Secondly, he asserted, "in the event both sides fail to set a satisfactory non-government procedure, then the best procedure is to give the President not merely the power of enjoining the union, but the freest choice of all possible measures to be selected and combined according to the need of the particular situation.

"These measures should include mediation, fact-finding, seizure, compulsory arbitration, injunctions with or without retroactive clauses and the right not to interfere at all.

"Not only would such a statute be more effective because of its flexibility, it also would introduce enough uncertainty of executive action so as to force the parties to get together without having the President act at all. Neither party could then count on a particular kind of government intervention on their side at a particular time - as the steel industry was in this case."

Turning to coal and the President's veto of the coal research bill, Kennedy told his Civic Center audience:

"Perhaps more than any other mineral, coal possesses hidden properties which have not been fully explored or exploited. But these new and important properties will not be released by merely sitting back and doing nothing."

Intensive research and development of America's coal resources must be undertaken, he said, if the needs of the country's growing population are to be met.

### Stored dataset items
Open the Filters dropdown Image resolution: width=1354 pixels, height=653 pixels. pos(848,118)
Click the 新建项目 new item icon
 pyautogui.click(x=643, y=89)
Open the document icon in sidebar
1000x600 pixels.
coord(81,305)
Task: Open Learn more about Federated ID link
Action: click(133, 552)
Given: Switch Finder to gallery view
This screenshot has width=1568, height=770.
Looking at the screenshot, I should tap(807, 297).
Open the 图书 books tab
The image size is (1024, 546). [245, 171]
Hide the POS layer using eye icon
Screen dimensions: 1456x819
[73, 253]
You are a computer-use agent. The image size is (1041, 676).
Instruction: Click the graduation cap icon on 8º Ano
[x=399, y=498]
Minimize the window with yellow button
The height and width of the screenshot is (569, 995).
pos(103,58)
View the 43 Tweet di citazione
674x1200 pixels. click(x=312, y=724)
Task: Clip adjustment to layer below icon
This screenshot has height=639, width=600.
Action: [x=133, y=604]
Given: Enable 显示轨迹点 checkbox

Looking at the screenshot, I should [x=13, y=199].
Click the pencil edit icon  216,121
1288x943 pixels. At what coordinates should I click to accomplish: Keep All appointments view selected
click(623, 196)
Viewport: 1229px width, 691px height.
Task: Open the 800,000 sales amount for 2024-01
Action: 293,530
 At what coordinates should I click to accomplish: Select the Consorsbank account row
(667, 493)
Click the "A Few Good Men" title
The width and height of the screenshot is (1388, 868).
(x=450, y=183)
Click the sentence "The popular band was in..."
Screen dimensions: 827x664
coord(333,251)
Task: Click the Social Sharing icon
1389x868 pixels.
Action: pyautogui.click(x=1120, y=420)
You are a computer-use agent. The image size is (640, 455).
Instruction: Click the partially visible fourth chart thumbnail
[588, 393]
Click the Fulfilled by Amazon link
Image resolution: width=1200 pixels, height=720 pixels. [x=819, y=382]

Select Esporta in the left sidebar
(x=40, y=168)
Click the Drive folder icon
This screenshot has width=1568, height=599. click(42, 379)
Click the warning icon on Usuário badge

### Tasks and exercises
a: In the Kennedy speech passage, which bill had the President vetoed?
b: Quote the stretch of the Kennedy speech passage from "Turning to coal" through "are to be met.".

### Answers to the exercise
a: The coal research bill.

b:
Turning to coal and the President's veto of the coal research bill, Kennedy told his Civic Center audience:

"Perhaps more than any other mineral, coal possesses hidden properties which have not been fully explored or exploited. But these new and important properties will not be released by merely sitting back and doing nothing."

Intensive research and development of America's coal resources must be undertaken, he said, if the needs of the country's growing population are to be met.